Juan Gutiérrez ha publicado hace unos cuantos meses un libro que recopila muchas de sus intervenciones, conferencias y artículos, desde 1985. La Paz Viva: Rutas y derroteros es su título y lo ha publicado la editorial Traficantes de Sueños, en Madrid. Es un libro que hay que leer pausadamente, rumiándolo. La paz no es solo ausencia de violencia, sostiene; la paz viva es aquella en que, como la madre con su bebé, con su hijo, se vierte amor de manera espontánea, pero, además, entre adultos desconocidos, allá donde nadie lo hubiera pensado, allá donde todo apunta a que las dos personas enfrentadas sean enemigas. El proyecto de paz que ha alumbrado de manera colectiva ha mostrado múltiples formas de hebras de paz, en la Guerra Civil, en el País Vasco, en Colombia…Hay israelíes que han ayudado y que siguen ayudando a palestinos en dificultades.
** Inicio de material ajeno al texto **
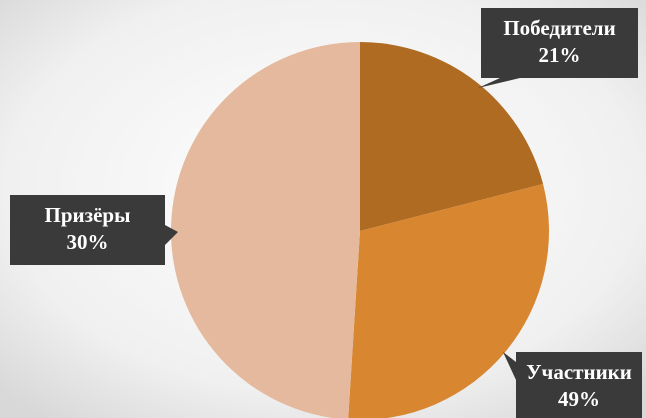  Describe the element at coordinates (579, 399) in the screenshot. I see `value-label: 49%` at that location.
Hay palestinos que colaboran con israelíes. Son pocos los que tejen lazos de solidaridad, de cooperación, de creación y meditación conjunta. Pero de ellos saldrá un futuro esperanzador en el que las hebras de olivo, las ramas acogedoras de este árbol, generador de vida para las culturas mediterráneas, cubran toda esta tierra de Canaán, que es de todos y de nadie, porque en ella los palestinos, cristianos y musulmanes, y los judíos, creyentes, agnósticos o ateos, son todos residentes y extranjeros, autóctonos y exiliados. Que no lo olviden. Como nosotros. Quisiera soñar que lo podamos ver algún día.